Directions for this task: Copy out the lines below exactly, starting with the line that contains "will [x=137, y=68]." and ending with the line that contains "pyautogui.click(x=502, y=100)", both included.

Records shown:
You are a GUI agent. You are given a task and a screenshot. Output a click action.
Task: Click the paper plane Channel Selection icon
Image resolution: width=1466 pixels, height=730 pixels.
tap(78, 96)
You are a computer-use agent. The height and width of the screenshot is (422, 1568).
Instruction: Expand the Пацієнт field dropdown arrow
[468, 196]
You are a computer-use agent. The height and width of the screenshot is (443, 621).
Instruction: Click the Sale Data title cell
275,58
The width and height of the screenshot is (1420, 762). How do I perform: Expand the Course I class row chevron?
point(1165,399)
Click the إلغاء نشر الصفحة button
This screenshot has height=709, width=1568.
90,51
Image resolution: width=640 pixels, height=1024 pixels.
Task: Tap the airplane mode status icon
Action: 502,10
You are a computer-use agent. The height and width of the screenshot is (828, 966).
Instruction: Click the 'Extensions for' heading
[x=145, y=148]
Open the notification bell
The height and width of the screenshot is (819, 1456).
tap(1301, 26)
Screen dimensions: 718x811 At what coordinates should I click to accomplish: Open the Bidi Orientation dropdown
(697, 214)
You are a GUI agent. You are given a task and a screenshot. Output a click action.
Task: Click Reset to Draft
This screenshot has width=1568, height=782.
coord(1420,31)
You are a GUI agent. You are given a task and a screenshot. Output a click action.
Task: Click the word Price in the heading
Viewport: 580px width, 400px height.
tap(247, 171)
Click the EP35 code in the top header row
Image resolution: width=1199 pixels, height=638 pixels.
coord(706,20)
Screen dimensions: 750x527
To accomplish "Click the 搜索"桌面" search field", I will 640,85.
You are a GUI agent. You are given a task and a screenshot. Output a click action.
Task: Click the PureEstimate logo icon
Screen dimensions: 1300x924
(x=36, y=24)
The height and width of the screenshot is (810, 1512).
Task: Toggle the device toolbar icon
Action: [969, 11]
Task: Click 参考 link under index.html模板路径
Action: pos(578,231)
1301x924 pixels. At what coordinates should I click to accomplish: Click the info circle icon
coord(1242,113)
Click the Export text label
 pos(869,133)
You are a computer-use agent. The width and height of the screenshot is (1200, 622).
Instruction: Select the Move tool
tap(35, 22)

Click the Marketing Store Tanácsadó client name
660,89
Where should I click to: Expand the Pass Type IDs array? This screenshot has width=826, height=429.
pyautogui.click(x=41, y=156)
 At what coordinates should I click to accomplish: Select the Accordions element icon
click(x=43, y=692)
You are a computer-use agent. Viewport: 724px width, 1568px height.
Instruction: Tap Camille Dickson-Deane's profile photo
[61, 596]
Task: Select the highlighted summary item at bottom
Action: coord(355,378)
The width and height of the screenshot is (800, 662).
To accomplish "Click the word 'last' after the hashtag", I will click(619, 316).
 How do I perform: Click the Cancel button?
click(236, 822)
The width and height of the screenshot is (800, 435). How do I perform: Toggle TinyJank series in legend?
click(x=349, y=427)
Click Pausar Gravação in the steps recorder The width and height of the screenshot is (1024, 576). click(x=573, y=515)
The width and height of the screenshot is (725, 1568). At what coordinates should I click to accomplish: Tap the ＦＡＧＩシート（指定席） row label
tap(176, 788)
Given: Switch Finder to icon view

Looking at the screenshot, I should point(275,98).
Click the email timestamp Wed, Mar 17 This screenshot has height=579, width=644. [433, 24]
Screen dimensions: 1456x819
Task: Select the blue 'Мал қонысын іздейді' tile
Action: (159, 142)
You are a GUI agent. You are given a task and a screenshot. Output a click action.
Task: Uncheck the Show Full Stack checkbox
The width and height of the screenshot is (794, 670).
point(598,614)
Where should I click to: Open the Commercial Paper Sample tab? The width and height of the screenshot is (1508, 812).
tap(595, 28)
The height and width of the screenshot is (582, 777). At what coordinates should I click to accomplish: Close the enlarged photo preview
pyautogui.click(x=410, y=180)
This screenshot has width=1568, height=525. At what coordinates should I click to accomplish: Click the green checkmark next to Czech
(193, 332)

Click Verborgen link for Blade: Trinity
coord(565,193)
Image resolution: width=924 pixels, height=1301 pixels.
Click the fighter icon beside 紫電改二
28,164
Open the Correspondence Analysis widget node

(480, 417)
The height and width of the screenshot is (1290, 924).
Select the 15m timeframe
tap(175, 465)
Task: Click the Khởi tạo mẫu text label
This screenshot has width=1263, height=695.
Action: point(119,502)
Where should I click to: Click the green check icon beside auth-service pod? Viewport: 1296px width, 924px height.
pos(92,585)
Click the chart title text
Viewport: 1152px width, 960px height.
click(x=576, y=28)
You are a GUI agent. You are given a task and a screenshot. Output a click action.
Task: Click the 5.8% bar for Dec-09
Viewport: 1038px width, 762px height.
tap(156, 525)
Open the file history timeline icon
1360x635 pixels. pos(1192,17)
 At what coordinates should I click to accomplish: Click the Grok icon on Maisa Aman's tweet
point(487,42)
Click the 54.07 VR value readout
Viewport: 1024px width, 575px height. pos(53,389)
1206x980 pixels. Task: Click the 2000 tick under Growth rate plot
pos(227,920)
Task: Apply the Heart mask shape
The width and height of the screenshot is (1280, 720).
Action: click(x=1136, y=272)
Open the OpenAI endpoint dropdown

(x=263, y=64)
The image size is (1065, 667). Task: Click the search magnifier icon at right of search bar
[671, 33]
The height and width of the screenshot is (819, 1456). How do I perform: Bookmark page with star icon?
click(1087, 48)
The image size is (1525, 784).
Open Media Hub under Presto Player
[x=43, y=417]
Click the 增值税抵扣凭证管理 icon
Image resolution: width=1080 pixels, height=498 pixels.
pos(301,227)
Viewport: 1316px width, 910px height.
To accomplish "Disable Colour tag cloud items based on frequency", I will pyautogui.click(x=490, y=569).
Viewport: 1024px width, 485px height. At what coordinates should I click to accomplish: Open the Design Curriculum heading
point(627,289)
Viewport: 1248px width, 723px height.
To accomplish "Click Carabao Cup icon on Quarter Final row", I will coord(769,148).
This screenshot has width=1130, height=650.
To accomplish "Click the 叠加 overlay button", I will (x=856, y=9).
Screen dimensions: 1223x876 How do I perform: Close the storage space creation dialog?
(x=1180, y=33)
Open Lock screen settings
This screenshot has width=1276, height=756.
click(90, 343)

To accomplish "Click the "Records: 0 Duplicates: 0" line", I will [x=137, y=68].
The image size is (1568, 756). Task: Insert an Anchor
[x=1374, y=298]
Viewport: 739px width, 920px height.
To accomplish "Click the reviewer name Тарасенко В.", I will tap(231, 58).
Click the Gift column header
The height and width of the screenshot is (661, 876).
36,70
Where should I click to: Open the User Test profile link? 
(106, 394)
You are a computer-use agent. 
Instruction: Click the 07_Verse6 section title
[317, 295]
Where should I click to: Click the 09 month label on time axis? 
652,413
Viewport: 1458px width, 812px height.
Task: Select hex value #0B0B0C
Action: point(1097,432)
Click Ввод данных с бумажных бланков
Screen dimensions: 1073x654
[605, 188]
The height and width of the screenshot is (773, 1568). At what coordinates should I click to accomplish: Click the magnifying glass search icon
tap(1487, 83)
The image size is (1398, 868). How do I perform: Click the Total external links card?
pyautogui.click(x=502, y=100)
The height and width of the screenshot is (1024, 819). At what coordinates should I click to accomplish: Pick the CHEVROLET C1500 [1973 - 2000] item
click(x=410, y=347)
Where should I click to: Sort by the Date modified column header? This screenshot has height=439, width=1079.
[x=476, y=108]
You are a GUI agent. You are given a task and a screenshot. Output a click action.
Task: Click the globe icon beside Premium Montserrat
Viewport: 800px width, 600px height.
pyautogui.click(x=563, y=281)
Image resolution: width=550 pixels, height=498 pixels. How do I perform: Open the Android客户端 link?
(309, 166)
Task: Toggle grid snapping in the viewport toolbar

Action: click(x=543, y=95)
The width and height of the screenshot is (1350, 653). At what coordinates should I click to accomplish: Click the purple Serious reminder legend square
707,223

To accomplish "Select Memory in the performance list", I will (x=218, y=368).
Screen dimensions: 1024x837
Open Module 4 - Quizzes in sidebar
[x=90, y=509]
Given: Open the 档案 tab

Solution for this problem:
To accomplish "Click the "Records: 0 Duplicates: 0" line", I will [x=137, y=68].
The image size is (1568, 756). Task: Insert an Anchor
[x=1374, y=298]
Viewport: 739px width, 920px height.
To accomplish "Click the reviewer name Тарасенко В.", I will tap(231, 58).
Click the Gift column header
The height and width of the screenshot is (661, 876).
36,70
Where should I click to: Open the User Test profile link? 
(106, 394)
You are a computer-use agent. 
Instruction: Click the 07_Verse6 section title
[317, 295]
Where should I click to: Click the 09 month label on time axis? 
652,413
Viewport: 1458px width, 812px height.
Task: Select hex value #0B0B0C
Action: point(1097,432)
Click Ввод данных с бумажных бланков
Screen dimensions: 1073x654
[605, 188]
The height and width of the screenshot is (773, 1568). At what coordinates should I click to accomplish: Click the magnifying glass search icon
tap(1487, 83)
The image size is (1398, 868). How do I perform: Click the Total external links card?
pyautogui.click(x=502, y=100)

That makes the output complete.